Abstract: It has become clear that nuclear weapons are only a symptom of an all-pervasive malignancy of the spirit of the world and of humankind. Some Japanese have an expression for this period of human history in which we find ourselves; they call it "the era of nuclear madness." We propose here a workable moral strategy that would put "everyone" back to work; bring peace and stability; end war-sacrificed lives; and ensure corporate profits, growth, and cooperation; and would allow people to return to peaceful opportunity-laden homelands.
The sun was rising, only a few clouds; prospects for a good day ahead; but August in Japan"..this was likely to be a hot day. With quiet thoughts to themselves and of family members in Hawaii and on the American west coast, some, very hungry, were optimistically expecting the war to end soon.
That Day: August 6, 1945, 8:15 AM: In the center of Hiroshima, just above Shima Hospital , it seemed like the sun had descended to the earth, followed by the sky blasting down in a Richter-10 cosmic quake from the gods, "rattling the earth's axis," scorching, searing, roasting, irradiating, blasting, and crushing everything and everyone below.
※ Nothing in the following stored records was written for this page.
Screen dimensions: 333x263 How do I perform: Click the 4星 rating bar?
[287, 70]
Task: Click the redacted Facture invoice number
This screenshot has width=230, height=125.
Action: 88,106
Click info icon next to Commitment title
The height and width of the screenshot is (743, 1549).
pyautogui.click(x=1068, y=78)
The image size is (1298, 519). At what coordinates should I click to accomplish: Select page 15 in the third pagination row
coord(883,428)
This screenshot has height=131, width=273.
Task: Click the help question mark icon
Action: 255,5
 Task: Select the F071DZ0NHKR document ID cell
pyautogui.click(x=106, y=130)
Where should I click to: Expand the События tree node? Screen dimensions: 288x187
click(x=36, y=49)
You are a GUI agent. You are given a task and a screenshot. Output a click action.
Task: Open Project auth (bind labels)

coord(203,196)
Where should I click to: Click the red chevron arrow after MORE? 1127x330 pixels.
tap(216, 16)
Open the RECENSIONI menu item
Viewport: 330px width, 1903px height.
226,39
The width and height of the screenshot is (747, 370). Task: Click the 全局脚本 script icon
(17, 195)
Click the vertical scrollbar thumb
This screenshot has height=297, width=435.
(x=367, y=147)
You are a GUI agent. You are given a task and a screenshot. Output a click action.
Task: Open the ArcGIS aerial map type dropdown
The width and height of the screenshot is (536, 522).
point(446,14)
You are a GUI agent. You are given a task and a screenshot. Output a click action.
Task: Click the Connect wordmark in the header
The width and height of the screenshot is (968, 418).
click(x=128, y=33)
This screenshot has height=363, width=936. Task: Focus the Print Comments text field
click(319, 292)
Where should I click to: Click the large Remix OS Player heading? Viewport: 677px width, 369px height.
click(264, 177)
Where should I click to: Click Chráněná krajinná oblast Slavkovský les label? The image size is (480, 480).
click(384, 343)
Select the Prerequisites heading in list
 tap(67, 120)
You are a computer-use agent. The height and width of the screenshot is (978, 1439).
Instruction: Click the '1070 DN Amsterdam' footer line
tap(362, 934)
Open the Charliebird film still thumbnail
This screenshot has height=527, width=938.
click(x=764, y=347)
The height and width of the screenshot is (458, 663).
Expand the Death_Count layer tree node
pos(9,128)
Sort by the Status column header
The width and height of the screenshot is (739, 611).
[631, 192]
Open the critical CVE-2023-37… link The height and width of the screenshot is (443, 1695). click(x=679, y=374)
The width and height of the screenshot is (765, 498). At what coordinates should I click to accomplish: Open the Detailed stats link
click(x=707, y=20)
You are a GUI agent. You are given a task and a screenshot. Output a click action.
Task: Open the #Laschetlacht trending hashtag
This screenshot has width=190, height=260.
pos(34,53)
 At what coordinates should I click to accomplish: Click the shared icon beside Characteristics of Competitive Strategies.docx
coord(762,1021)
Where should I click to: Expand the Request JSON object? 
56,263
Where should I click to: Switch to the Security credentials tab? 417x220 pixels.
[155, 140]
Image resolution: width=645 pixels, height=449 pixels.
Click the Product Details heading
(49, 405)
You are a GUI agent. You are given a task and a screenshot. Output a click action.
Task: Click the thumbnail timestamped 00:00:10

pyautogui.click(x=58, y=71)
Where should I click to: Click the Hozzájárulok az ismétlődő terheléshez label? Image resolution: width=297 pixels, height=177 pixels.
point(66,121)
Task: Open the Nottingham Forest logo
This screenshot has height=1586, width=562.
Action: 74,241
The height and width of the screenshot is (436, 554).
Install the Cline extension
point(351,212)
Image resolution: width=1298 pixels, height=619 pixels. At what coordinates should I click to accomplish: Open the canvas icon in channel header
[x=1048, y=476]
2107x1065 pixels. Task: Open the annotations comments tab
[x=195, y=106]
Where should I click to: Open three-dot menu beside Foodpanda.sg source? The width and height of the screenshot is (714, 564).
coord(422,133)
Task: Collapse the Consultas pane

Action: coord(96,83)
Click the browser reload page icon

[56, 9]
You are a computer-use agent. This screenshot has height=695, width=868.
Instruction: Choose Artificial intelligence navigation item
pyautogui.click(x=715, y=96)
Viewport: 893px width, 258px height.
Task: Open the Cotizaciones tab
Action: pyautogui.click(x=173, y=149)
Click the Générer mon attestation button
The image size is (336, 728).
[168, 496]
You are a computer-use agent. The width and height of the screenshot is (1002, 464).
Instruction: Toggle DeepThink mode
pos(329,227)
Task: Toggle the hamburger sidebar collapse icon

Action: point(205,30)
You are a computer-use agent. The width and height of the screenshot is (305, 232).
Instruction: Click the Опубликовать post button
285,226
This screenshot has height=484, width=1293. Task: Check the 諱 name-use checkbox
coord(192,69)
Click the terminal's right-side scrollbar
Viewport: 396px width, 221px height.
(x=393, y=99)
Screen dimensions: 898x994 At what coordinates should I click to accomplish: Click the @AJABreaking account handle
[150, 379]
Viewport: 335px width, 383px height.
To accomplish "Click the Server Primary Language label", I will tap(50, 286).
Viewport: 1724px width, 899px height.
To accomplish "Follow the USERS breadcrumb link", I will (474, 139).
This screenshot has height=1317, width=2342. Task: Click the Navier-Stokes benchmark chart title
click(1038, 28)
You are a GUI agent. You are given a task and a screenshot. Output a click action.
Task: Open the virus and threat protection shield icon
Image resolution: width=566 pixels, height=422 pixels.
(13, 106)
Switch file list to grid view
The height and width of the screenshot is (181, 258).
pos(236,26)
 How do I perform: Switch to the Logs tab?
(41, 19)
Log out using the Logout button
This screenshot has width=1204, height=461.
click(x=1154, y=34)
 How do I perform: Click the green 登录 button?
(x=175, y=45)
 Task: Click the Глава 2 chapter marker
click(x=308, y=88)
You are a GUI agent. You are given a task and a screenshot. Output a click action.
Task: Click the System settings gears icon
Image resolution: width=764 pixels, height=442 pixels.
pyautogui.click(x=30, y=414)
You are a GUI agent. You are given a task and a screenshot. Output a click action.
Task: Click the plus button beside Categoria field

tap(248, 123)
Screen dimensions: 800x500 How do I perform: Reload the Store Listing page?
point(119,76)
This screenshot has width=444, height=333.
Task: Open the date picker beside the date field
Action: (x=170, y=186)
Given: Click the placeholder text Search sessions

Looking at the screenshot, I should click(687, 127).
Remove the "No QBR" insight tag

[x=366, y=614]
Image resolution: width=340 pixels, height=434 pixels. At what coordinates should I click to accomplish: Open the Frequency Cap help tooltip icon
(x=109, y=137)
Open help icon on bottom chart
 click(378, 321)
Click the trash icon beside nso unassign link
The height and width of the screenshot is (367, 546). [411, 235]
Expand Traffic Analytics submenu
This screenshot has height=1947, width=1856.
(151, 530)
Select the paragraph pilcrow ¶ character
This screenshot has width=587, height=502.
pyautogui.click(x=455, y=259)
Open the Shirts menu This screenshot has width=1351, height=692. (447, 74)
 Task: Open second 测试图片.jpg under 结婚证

The sun touched Hiroshima, a blazing inferno with no escape; nuclear radiation made people's bones radioactive, blast winds in excess of 200 mph. The blast overpressure blew out ear drums and forced eyeballs out of their sockets (exophthalmos), hurled and slammed people into walls. Scorched blistered skin sloughed and peeled off their bodies and dragged on the ground as they tried to escape. The retinas of eyes looking up were burned. Stone and concrete buildings were fire-gutted to their cores, the shatter-blasted glass window fragments sharply tearing into the bodies of those within, and without.
This happened to Hiroshima citizens within seconds on August 6. Birds and butterflies never had a chance. On August 7 the Mayor and whoever else he could find, had to deal with 70,000 dead under their crushed burned homes and heaped and strewn all over the streets, bridges, and river banks of Hiroshima. Over the next two weeks more people would die, day and night, average, 160/hour. Radioactivity was all over the center of the city. Thirteen square kilometers of homes, stores and shops destroyed. One small and primitive nuclear bomb, the equivalent explosive power of 16,000 tons of TNT detonated over the city of 350,000, emitting a huge flood of nuclear radiation. By Dec 31, 1945 the death toll was about 140,000 and the counting could not stop then.
Three days later, August 9, 21,000 tons destroyed Nagasaki and its people. By hindsight and knowledge later gained, neither bomb was necessary. Friend Sumiteru Taniguchi, age 16 in 1945, was the only one of 28 postmen in his group to survive. He was a mile away from the hypocenter.